··· Provided information ···
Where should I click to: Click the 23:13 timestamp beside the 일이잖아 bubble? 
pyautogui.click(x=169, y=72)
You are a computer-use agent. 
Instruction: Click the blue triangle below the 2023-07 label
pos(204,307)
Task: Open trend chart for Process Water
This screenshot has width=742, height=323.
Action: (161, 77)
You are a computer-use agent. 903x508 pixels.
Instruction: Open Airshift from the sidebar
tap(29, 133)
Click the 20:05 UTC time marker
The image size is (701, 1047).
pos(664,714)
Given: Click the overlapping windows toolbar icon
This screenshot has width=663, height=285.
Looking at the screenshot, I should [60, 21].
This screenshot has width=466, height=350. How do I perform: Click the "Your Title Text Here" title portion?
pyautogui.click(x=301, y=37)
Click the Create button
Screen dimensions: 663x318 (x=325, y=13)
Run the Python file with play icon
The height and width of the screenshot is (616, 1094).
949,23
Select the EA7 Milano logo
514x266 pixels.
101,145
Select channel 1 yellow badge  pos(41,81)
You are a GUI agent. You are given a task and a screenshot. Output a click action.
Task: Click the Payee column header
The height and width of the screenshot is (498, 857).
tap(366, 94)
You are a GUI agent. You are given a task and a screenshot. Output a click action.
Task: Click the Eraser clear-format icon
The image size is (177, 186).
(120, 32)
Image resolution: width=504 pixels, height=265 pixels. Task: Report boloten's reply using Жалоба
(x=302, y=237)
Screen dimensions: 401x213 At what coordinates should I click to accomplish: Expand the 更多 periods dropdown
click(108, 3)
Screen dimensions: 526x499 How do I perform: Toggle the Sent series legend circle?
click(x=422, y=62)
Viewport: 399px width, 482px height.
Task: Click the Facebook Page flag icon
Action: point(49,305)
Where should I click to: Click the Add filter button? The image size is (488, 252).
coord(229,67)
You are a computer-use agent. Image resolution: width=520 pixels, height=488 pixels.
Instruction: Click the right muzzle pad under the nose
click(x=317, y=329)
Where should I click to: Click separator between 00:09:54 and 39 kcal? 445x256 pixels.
···
Starting with the line that contains "Select the EA7 Milano logo", restate every line up to and including the last one above, exactly.

Select the EA7 Milano logo
514x266 pixels.
101,145
Select channel 1 yellow badge  pos(41,81)
You are a GUI agent. You are given a task and a screenshot. Output a click action.
Task: Click the Payee column header
The height and width of the screenshot is (498, 857).
tap(366, 94)
You are a GUI agent. You are given a task and a screenshot. Output a click action.
Task: Click the Eraser clear-format icon
The image size is (177, 186).
(120, 32)
Image resolution: width=504 pixels, height=265 pixels. Task: Report boloten's reply using Жалоба
(x=302, y=237)
Screen dimensions: 401x213 At what coordinates should I click to accomplish: Expand the 更多 periods dropdown
click(108, 3)
Screen dimensions: 526x499 How do I perform: Toggle the Sent series legend circle?
click(x=422, y=62)
Viewport: 399px width, 482px height.
Task: Click the Facebook Page flag icon
Action: point(49,305)
Where should I click to: Click the Add filter button? The image size is (488, 252).
coord(229,67)
You are a computer-use agent. Image resolution: width=520 pixels, height=488 pixels.
Instruction: Click the right muzzle pad under the nose
click(x=317, y=329)
Where should I click to: Click separator between 00:09:54 and 39 kcal? 445x256 pixels.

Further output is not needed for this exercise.